{¶ 24} Because the record does not support the findings of the Board of Professional Conduct that respondent, Justin Fernandez, acted with a selfish motive and deserved no credit for his cooperation in the disciplinary process, I dissent from the majority's decision to adopt its recommendation that we indefinitely suspend him *383from the practice of law. Rather, in my view, the one-year suspension recommended by relator, the Cincinnati Bar Association, is the appropriate sanction in this case.
{¶ 25} Fernandez contracted with a California company called Morgan Drexen, Inc., to provide him with outsourced paraprofessional, intake, accounting, and marketing and advertising services. Through this agreement, Morgan Drexen referred prospective clients in Ohio seeking debt relief to Fernandez, and these clients authorized direct deposits from their bank accounts to trust accounts opened and managed by Morgan Drexen. Fernandez might have represented as many as 500 clients at one time, and monthly withdrawals were collected by Morgan Drexen on Fernandez's behalf until the client had paid a sufficient amount to offer a settlement to the client's creditors. Morgan Drexen also paid fees to the paraprofessionals and to Fernandez once they were earned.
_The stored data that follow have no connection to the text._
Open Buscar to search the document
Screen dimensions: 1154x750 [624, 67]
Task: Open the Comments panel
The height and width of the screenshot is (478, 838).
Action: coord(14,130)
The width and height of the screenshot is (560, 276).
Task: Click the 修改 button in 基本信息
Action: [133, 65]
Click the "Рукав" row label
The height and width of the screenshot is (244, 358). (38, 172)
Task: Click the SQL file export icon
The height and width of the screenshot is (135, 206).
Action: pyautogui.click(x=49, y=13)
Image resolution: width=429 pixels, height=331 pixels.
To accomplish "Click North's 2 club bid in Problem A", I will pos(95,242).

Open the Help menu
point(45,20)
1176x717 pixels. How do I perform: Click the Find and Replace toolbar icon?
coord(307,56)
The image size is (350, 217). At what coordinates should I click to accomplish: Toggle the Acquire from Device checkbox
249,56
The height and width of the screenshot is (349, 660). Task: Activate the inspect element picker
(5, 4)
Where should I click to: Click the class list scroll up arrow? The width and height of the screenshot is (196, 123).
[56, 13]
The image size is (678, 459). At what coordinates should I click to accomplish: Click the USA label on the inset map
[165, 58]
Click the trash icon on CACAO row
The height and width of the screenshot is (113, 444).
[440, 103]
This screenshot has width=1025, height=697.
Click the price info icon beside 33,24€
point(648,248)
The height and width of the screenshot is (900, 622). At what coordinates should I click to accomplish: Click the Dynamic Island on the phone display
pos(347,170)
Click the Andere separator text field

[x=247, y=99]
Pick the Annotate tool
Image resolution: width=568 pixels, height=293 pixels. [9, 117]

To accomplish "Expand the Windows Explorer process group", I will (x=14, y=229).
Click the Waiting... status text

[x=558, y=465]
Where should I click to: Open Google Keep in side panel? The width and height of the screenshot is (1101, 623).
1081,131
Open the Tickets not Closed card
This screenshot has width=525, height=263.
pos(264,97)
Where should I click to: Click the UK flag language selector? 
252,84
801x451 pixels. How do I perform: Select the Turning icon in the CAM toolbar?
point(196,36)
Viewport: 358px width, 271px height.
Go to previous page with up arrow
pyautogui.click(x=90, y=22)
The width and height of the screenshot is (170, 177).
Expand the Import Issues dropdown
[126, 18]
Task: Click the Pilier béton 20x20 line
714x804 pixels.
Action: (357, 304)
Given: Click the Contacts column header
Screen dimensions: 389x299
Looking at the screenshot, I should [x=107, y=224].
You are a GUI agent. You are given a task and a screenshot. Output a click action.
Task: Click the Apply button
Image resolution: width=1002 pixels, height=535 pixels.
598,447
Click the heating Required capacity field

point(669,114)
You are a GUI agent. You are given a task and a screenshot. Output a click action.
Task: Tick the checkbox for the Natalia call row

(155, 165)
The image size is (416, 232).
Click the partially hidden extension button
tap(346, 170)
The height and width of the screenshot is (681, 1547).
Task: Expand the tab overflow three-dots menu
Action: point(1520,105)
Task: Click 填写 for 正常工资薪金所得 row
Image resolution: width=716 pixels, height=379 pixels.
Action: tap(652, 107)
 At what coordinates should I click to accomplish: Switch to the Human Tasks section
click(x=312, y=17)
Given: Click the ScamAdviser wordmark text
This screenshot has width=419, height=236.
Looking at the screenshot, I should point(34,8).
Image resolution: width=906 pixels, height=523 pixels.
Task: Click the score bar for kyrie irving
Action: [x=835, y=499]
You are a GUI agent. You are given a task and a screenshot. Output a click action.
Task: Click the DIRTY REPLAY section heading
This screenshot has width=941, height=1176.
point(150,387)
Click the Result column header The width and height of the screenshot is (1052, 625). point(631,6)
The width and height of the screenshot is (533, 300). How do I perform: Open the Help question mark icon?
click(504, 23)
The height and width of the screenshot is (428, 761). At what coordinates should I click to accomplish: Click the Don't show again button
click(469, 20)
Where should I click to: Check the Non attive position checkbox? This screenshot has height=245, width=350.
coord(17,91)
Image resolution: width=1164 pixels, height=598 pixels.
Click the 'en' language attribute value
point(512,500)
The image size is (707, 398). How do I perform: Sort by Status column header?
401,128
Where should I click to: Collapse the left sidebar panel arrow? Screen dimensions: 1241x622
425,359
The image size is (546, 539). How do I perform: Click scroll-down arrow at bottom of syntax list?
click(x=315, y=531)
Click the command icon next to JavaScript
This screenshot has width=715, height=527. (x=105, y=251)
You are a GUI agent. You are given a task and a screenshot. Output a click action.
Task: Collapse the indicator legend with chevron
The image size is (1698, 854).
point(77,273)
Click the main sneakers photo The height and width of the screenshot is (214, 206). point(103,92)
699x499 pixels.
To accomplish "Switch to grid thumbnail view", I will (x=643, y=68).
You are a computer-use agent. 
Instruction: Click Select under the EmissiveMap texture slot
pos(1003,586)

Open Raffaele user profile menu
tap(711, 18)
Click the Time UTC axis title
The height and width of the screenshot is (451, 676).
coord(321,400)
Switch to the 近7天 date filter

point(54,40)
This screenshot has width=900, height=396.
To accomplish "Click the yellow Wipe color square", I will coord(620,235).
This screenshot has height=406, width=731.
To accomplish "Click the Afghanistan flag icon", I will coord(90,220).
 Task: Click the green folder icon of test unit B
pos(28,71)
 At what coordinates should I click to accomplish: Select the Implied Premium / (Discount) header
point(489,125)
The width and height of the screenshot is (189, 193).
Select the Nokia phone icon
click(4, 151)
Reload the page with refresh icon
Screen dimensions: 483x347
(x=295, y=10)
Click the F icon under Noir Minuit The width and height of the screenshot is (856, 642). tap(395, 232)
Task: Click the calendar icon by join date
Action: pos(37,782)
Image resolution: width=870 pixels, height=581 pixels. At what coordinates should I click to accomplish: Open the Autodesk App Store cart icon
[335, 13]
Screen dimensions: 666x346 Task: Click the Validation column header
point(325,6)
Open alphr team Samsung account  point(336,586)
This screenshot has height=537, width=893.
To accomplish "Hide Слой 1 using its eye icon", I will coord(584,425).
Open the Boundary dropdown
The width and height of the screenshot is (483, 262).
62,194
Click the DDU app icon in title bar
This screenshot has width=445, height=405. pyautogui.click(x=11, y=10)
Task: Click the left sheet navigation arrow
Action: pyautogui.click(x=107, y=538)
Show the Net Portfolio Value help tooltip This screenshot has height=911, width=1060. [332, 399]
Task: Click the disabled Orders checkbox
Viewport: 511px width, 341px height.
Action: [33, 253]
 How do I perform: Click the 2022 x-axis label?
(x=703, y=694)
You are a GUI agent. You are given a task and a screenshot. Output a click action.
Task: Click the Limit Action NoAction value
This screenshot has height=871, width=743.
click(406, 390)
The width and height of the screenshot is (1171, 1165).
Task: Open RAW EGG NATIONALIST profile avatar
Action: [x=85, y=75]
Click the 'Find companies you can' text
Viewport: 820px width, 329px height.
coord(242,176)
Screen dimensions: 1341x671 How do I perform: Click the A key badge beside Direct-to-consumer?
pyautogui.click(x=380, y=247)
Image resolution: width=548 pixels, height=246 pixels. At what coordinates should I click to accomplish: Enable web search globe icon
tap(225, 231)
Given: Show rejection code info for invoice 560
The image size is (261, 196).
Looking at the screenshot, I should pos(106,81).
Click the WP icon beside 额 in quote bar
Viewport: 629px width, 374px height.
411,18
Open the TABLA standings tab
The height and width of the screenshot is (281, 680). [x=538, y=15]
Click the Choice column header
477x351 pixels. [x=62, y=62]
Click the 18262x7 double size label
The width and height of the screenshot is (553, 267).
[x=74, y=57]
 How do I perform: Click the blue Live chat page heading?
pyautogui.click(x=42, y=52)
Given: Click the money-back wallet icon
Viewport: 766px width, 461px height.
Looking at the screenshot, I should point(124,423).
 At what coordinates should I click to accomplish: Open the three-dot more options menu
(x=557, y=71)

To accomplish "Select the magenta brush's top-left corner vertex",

{¶ 26} The United States District Court for the Central District of California enjoined Morgan Drexen's business operations in April 2015 for charging an unlawful upfront fee for debt-relief services and engaging in deceptive advertising. Consumer Fin. Protection Bur. v. Morgan Drexen, Inc. , 101 F.Supp.3d 856, 860-861, 875 (C.D.Cal.2015). According to the court, Morgan Drexen began *74contracting with attorneys in 2010 to bundle its services with bankruptcy services in order to continue collecting upfront fees; "Morgan Drexen received 85% to 95% of the fees paid by the customer, and the attorneys received 5% to 15%." Consumer Fin. Protection Bur. v. Morgan Drexen, Inc. , C.D.Cal. No. 8:13-cv 01267-JLS JEM, 2015 WL 12712302, *1 (July 6, 2015), rev'd on other grounds by Consumer Fin. Protection Bur. v. Howard Law, P.C. , 671 Fed.Appx. 954 (9th Cir.2016).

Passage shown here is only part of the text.